U.S. disability rights activists (ADAPT) win support from Governors for Medicaid reform, 2002-2005

Goals

For ADAPT’s long-term care resolution, entitled “Commitment To Community-based Long Term Care Services and Support,” to be introduced and passed by the National Governors Association (NGA).
This included NGA endorsement of the Medicaid Community Attendant Services and Supports Act (MiCASSA), and upholding of the 1999 Olmstead decision.

Time period

14 July, 2002 to 2 March, 2005

Country

United States

Location City/State/Province

Boise, Idaho; Indianapolis, Indiana; Seattle, Washington

Location Description

Actions were taken at the locations of each annual NGA meeting
Jump to case narrative

Leaders

The actions were led by the organization ADAPT. Individual leaders included: Bob Kafka, National ADAPT Organizer; Joelle Brouner of Evergreen ADAPT; Sharon Jodock King; Stephanie Thomas; Frank Lazano; Rosemarie Greco, the Director of the Pennsylvania Office of Health Care Reform; Daniece McMullen-Powell; Barbara Toomer; Sheila Dean; Greg Jones; Ken Wulla; Roxane Perez; Teresa Torres; Ronald W. Sykes; Toby Tyler; Kathleen Kleinmann; Mary Childs; Shona Eakin; and Steve Verridan

Partners

Governor Rendell of Pennsylvania, who agreed to introduce and promote ADAPT’s long-term care resolution in the NGA meeting.

[Saved entries]
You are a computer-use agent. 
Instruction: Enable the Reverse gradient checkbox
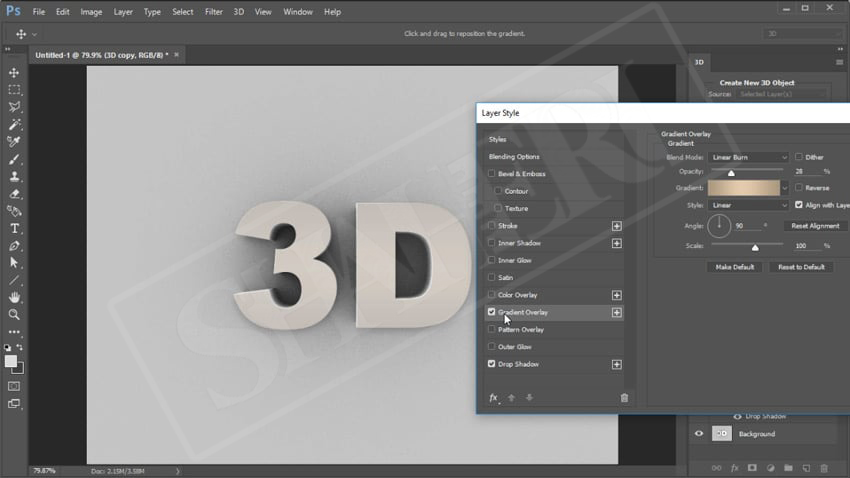[799, 188]
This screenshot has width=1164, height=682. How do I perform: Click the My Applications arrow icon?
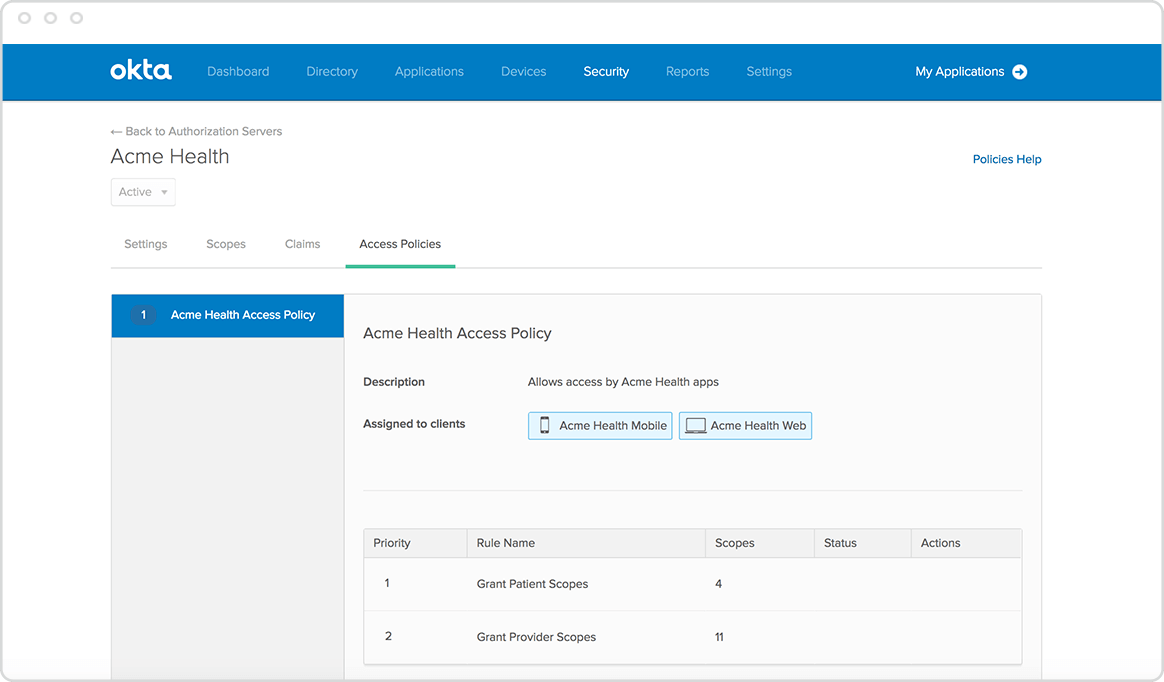point(1019,72)
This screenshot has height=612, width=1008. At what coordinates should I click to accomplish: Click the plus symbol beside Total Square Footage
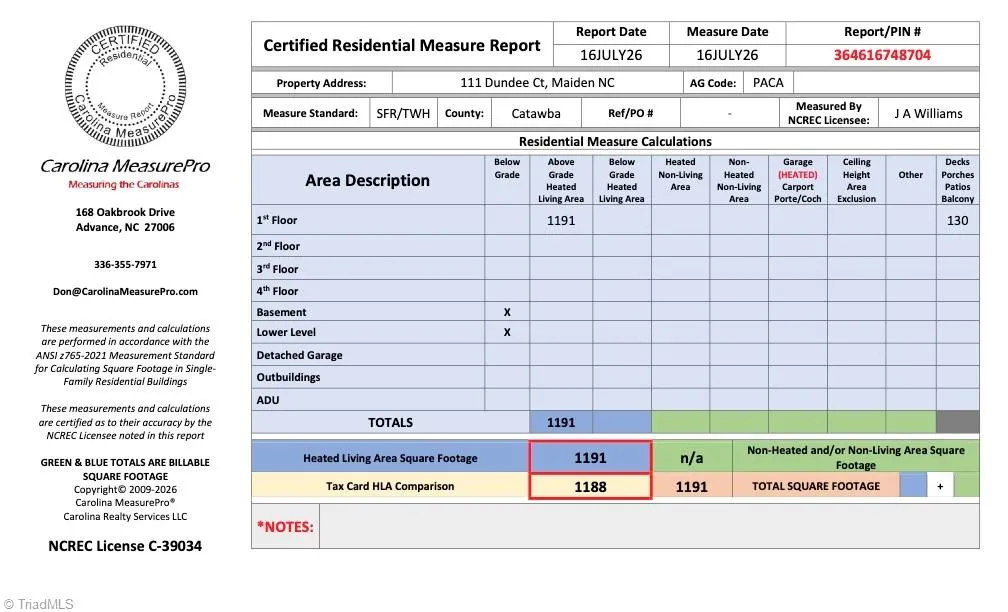[940, 486]
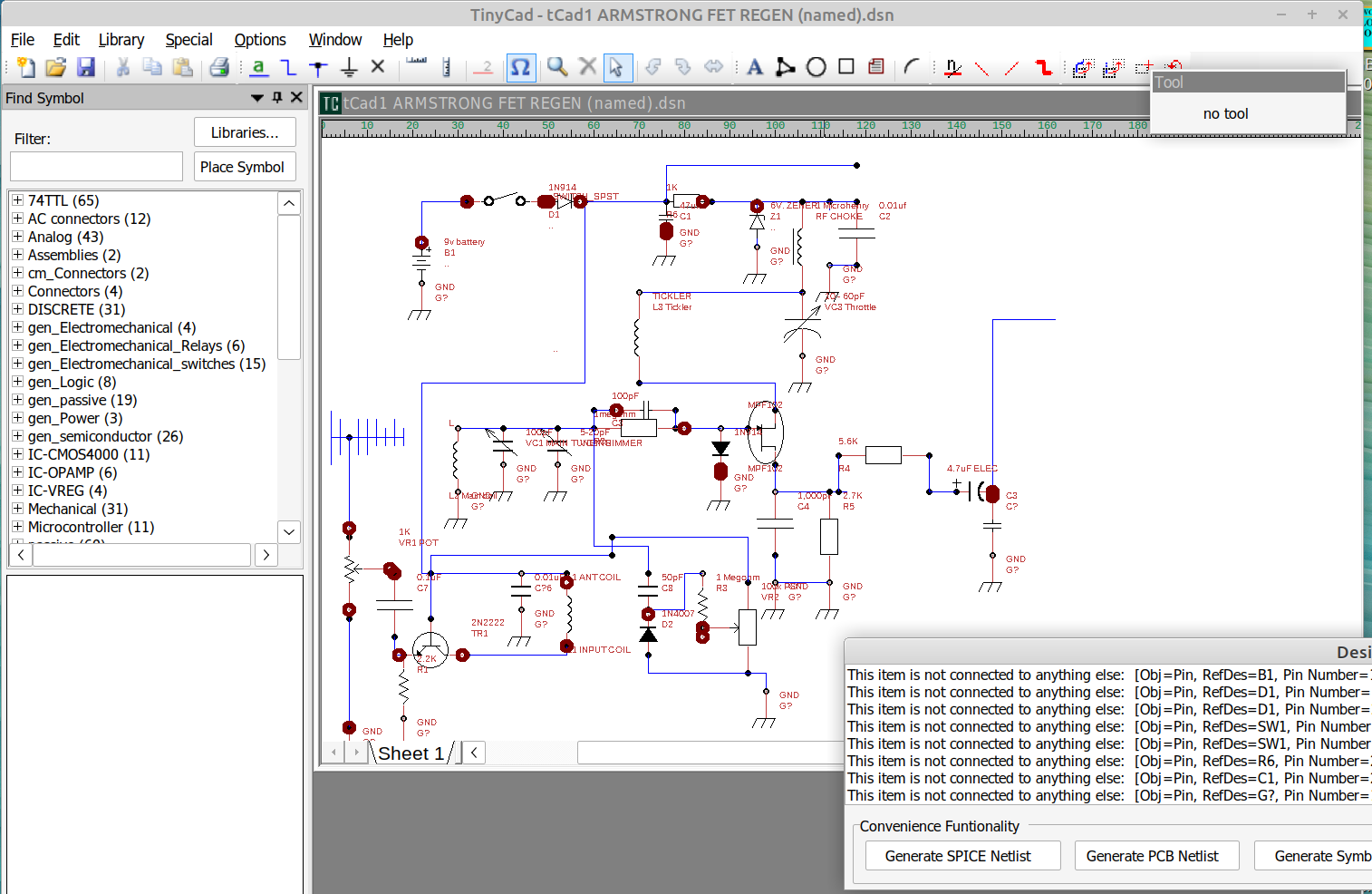This screenshot has height=894, width=1372.
Task: Open the Library menu
Action: [x=121, y=40]
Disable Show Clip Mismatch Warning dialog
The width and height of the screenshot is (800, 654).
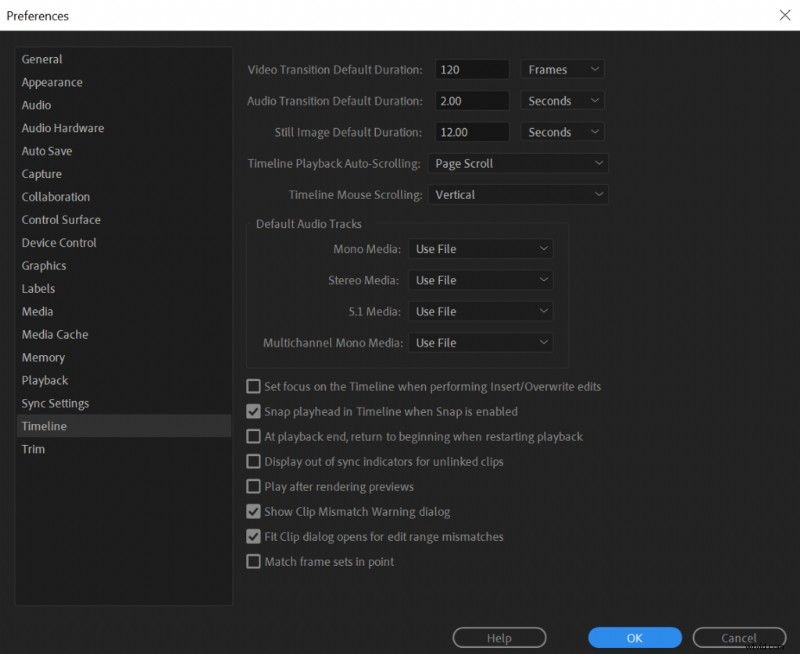pyautogui.click(x=254, y=511)

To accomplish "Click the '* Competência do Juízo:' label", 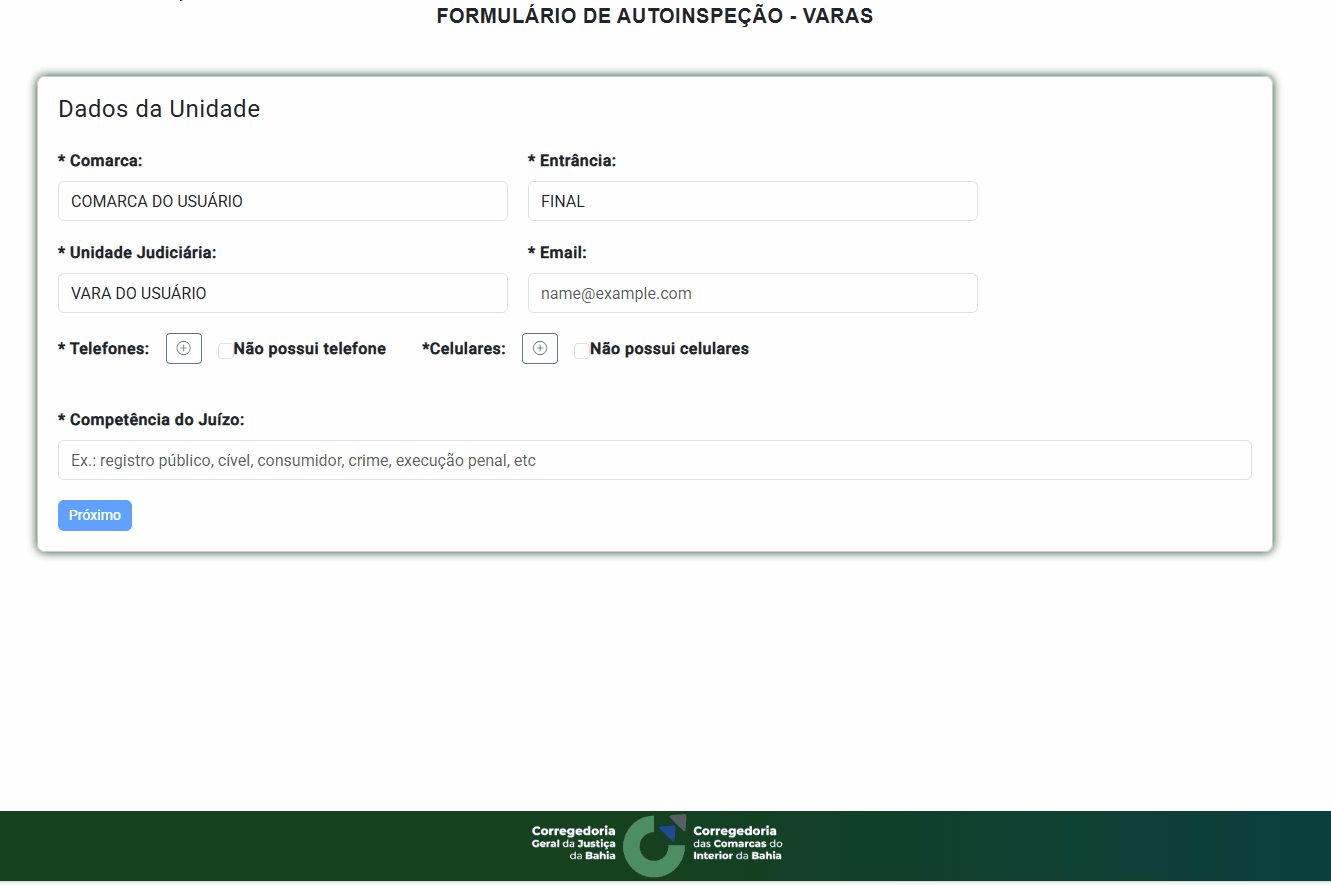I will tap(151, 419).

▸ **WORK TO COMPLETE**:
[a] In the ADAPT campaign summary, which governor agreed to introduce and promote ADAPT's long-term care resolution at the NGA meeting?
[b] Print the part of the ADAPT campaign summary that begins at the words "The actions were" and stops after "the NGA meeting.".

▸ **ANSWERS GIVEN**:
[a] Governor Rendell of Pennsylvania.

[b]
The actions were led by the organization ADAPT. Individual leaders included: Bob Kafka, National ADAPT Organizer; Joelle Brouner of Evergreen ADAPT; Sharon Jodock King; Stephanie Thomas; Frank Lazano; Rosemarie Greco, the Director of the Pennsylvania Office of Health Care Reform; Daniece McMullen-Powell; Barbara Toomer; Sheila Dean; Greg Jones; Ken Wulla; Roxane Perez; Teresa Torres; Ronald W. Sykes; Toby Tyler; Kathleen Kleinmann; Mary Childs; Shona Eakin; and Steve Verridan

Partners

Governor Rendell of Pennsylvania, who agreed to introduce and promote ADAPT’s long-term care resolution in the NGA meeting.